Poesía amorosa completa, con una sugestiva introducción de Sam Abrams, constituye un espléndido recorrido por la obra de Margarit a la vez que una elocuente propuesta de poemas “revividos” en castellano por el autor. Margarit, que cuenta con plausibles traducciones de Antonio Jiménez Millán, Luis García Montero, José Agustín Goytisolo, Pere Rovira o Justo Navarro, ofrece ahora su propia versión sacrificando aciertos ajenos en aras de la autenticidad. Porque es ésta el estímulo generador de su poesía, sin mengua del necesario simulacro de voces y efectos de verdad esenciales para implicar al lector.
A lo largo de 170 poemas el poeta traza su personal “historia del corazón” y una guía de lectura de sus tonos, temas y registros. Porque en esta poesía hay gente, personajes que viven en nuestra historia común y que toman la palabra para hablar de muy variadas moradas del sentimiento, como algo histórico, sin apriorismos ni concesiones, matizado por la constancia del vivir, en equilibrio entre el desengaño y el vitalismo: “hablemos del amor aunque las rosas/tengan que terminar siempre en la basura”.
El concepto de amor que ofrece este conjunto es muy amplio: no sólo es la relación amorosa a lo largo de las sucesivas edades de los protagonistas. Para tener un sentido hondo el tema amoroso requiere completarse con el tratamiento dimensionado de otras formas del amor -y del dolor, y de la soledad: lo que convoca el recuerdo ante la muerte de los padres; las relaciones con los hijos, en especial Joana, cuya seria minusvalía introduce los registros más patéticos de toda la contenida poesía de Margarit; los amores fugaces o irrealizados; la amistad, en fin, en forma de homenajes, retratos, testimonios y despedidas.
Una de las mejores cualidades de Joan Margarit es la capacidad de conseguir que una poesía tan ligada a su biografía resulte compartible y que los descubrimientos y las perplejidades resultantes del acto poético alcancen a suscitar los del lector. A ello contribuye la sobria y a menudo áspera meditación que se plantea en registros comunes de lenguaje, en una rica referencialidad metafórica a realidades cotidianas de muy diverso nivel y la implacable revisión de los valores y las imposturas íntimas de unos personajes verosímiles que desean, sufren y tratan de sobrevivir y que se expresan en muy distintas voces de hombres y mujeres.

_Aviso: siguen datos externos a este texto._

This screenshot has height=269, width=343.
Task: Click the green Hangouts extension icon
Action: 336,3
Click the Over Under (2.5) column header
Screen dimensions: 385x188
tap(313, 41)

La voz que unifica esta polifonía es la de un Joan Margarit que pide cuentas a su propia conciencia en tránsito por una geografía minuciosa de nombres (familiares, amigos, poetas, filósofos, músicos de jazz....), en espacios vividos o fantaseados, calles sórdidas de suburbio, cafés antiguos, ciudades transformadas por el recuerdo, el refugio precario del hogar, la topografía secreta de los amores y vilezas, las playas perdidas de tantas ilusiones... “Amor y tiempo”: la vida y la poesía de un personaje que en el atardecer de la existencia asume las derrotas de la edad y usa esas enseñanzas como un arma a favor de la vida, a favor del amor, que se acrecienta “a manos del feroz estimulante/que es la clara certeza de la muerte”.